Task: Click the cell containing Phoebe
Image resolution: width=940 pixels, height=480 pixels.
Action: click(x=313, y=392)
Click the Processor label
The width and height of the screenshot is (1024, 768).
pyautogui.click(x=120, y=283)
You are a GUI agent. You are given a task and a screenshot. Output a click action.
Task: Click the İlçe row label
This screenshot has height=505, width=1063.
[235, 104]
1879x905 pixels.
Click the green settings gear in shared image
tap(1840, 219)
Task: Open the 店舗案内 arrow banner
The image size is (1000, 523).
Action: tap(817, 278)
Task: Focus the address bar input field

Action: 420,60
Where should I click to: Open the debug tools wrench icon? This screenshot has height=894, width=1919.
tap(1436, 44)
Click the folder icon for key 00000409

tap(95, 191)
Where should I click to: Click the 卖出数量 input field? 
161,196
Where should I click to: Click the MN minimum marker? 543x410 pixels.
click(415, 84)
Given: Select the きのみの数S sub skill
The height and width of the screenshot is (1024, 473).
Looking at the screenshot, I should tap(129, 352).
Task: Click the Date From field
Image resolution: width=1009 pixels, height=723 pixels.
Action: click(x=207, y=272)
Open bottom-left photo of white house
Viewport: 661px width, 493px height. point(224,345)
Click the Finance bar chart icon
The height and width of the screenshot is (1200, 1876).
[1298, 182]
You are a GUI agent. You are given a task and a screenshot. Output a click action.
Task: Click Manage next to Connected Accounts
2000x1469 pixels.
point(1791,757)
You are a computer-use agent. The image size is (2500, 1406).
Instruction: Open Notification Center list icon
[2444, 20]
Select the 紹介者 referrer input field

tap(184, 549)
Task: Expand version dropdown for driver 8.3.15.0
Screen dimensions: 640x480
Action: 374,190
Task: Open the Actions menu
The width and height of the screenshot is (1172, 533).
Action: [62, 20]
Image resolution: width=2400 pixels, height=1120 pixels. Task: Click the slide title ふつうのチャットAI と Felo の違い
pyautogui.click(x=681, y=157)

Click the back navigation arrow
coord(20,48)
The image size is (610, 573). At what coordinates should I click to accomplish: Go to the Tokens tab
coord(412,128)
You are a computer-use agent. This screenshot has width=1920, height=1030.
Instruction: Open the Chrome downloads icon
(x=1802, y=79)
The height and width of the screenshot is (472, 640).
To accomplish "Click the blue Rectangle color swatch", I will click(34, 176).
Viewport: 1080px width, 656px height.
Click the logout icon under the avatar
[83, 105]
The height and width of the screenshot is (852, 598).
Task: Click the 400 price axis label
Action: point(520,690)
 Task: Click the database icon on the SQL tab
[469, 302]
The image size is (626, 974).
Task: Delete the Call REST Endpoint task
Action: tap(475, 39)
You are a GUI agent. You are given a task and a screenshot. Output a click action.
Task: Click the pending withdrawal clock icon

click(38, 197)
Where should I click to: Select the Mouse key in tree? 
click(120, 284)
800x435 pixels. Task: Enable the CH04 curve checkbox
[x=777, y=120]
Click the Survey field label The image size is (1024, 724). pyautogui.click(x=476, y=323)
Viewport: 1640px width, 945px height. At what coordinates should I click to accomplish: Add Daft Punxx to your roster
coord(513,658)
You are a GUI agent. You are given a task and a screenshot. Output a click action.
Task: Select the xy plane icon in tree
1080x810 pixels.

--*--

Challenge: Reproduce every one of the records above verbatim, keeping each line and its order unchanged.

Written solution:
Task: Click the cell containing Phoebe
Image resolution: width=940 pixels, height=480 pixels.
Action: click(x=313, y=392)
Click the Processor label
The width and height of the screenshot is (1024, 768).
pyautogui.click(x=120, y=283)
You are a GUI agent. You are given a task and a screenshot. Output a click action.
Task: Click the İlçe row label
This screenshot has height=505, width=1063.
[235, 104]
1879x905 pixels.
Click the green settings gear in shared image
tap(1840, 219)
Task: Open the 店舗案内 arrow banner
The image size is (1000, 523).
Action: tap(817, 278)
Task: Focus the address bar input field

Action: 420,60
Where should I click to: Open the debug tools wrench icon? This screenshot has height=894, width=1919.
tap(1436, 44)
Click the folder icon for key 00000409

tap(95, 191)
Where should I click to: Click the 卖出数量 input field? 
161,196
Where should I click to: Click the MN minimum marker? 543x410 pixels.
click(415, 84)
Given: Select the きのみの数S sub skill
The height and width of the screenshot is (1024, 473).
Looking at the screenshot, I should tap(129, 352).
Task: Click the Date From field
Image resolution: width=1009 pixels, height=723 pixels.
Action: click(x=207, y=272)
Open bottom-left photo of white house
Viewport: 661px width, 493px height. point(224,345)
Click the Finance bar chart icon
The height and width of the screenshot is (1200, 1876).
[1298, 182]
You are a GUI agent. You are given a task and a screenshot. Output a click action.
Task: Click Manage next to Connected Accounts
2000x1469 pixels.
point(1791,757)
You are a computer-use agent. The image size is (2500, 1406).
Instruction: Open Notification Center list icon
[2444, 20]
Select the 紹介者 referrer input field

tap(184, 549)
Task: Expand version dropdown for driver 8.3.15.0
Screen dimensions: 640x480
Action: 374,190
Task: Open the Actions menu
The width and height of the screenshot is (1172, 533).
Action: [62, 20]
Image resolution: width=2400 pixels, height=1120 pixels. Task: Click the slide title ふつうのチャットAI と Felo の違い
pyautogui.click(x=681, y=157)

Click the back navigation arrow
coord(20,48)
The image size is (610, 573). At what coordinates should I click to accomplish: Go to the Tokens tab
coord(412,128)
You are a computer-use agent. This screenshot has width=1920, height=1030.
Instruction: Open the Chrome downloads icon
(x=1802, y=79)
The height and width of the screenshot is (472, 640).
To accomplish "Click the blue Rectangle color swatch", I will click(34, 176).
Viewport: 1080px width, 656px height.
Click the logout icon under the avatar
[83, 105]
The height and width of the screenshot is (852, 598).
Task: Click the 400 price axis label
Action: point(520,690)
 Task: Click the database icon on the SQL tab
[469, 302]
The image size is (626, 974).
Task: Delete the Call REST Endpoint task
Action: tap(475, 39)
You are a GUI agent. You are given a task and a screenshot. Output a click action.
Task: Click the pending withdrawal clock icon

click(38, 197)
Where should I click to: Select the Mouse key in tree? 
click(120, 284)
800x435 pixels. Task: Enable the CH04 curve checkbox
[x=777, y=120]
Click the Survey field label The image size is (1024, 724). pyautogui.click(x=476, y=323)
Viewport: 1640px width, 945px height. At what coordinates should I click to accomplish: Add Daft Punxx to your roster
coord(513,658)
You are a GUI agent. You are given a task and a screenshot. Output a click action.
Task: Select the xy plane icon in tree
1080x810 pixels.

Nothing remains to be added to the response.